On the Energy Dispersion of Magnetic Rossby Waves

Abstract

Abstract The energy dispersion of magnetic Rossby waves has been investigated by applying the two-dimensional incompressible magnetohydrodynamic (MHD) equations in both uniform basic flow and basic magnetic field. The dispersion relation suggests that the magnetic Rossby waves can be divided into fast- and slow-propagating modes, respectively. The fast-propagating mode propagates eastward and is similar to the fast Alfvén waves. The energy dispersion speed is faster than the phase speed, which means the perturbation energy can lead the perturbations themselves to arrive downstream.
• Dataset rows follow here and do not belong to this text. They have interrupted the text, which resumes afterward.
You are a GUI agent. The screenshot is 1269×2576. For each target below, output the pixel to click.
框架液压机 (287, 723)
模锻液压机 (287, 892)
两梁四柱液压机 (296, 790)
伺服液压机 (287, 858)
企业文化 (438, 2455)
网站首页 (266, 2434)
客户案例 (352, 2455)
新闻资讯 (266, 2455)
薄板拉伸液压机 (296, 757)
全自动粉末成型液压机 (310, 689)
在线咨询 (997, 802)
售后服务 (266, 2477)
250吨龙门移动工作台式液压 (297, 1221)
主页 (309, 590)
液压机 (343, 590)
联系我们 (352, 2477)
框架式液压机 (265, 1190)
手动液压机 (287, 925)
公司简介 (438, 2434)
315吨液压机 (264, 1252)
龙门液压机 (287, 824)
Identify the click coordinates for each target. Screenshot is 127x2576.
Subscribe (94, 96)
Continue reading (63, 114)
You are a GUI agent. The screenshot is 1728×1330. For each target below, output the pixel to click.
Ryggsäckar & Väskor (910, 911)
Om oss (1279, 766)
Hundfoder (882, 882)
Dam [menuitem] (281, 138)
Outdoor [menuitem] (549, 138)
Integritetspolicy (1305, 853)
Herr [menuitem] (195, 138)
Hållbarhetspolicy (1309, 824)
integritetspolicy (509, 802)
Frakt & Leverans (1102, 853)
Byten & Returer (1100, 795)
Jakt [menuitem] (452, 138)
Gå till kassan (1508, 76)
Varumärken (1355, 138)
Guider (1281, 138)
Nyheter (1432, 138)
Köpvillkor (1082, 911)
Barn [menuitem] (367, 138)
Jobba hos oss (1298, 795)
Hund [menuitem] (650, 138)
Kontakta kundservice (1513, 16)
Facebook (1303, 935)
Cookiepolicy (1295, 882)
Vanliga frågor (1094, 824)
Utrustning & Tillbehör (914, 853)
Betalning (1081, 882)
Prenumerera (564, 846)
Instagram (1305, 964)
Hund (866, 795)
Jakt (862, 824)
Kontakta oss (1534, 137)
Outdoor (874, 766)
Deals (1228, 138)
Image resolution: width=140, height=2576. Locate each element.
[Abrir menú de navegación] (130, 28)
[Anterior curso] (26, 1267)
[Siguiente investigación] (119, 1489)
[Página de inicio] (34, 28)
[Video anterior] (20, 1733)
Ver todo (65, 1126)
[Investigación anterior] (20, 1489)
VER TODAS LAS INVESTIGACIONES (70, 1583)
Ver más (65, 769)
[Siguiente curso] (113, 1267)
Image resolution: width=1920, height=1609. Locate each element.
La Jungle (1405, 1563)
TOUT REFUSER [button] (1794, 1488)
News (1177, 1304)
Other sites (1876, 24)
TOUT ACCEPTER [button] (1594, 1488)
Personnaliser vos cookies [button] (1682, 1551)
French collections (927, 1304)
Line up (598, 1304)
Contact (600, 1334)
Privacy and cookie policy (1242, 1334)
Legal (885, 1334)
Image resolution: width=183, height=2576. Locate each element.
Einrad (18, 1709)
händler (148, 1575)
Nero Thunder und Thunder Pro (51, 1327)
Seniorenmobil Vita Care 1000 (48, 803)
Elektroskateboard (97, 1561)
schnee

The slow-propagating waves with smaller (larger) horizontal scales are similar to those of the slow Alfvén waves (Rossby waves). The zonal group velocity is slower than the zonal phase speed for the slow-propagating magnetic Rossby waves. For the slow-propagating waves that propagate eastward, this means that the perturbation energy may trigger new perturbations that are located upstream of the perturbations themselves. The group velocity vector is basically same as (opposite of) the wavevector for the fast-propagating (slow-propagating) magnetic Rossby waves that propagate eastward. The endpoints of the group velocity vectors and the wavevector multiplying a factor are located on a cycle in the wavenumber space. Due to the uniform basic flow and the uniform basic magnetic field, the energy dispersion paths (called rays) are straight lines. Along the straight-line rays, the wave action, wave energy, and amplitude keep their initial values, and the wave neither develops nor decays.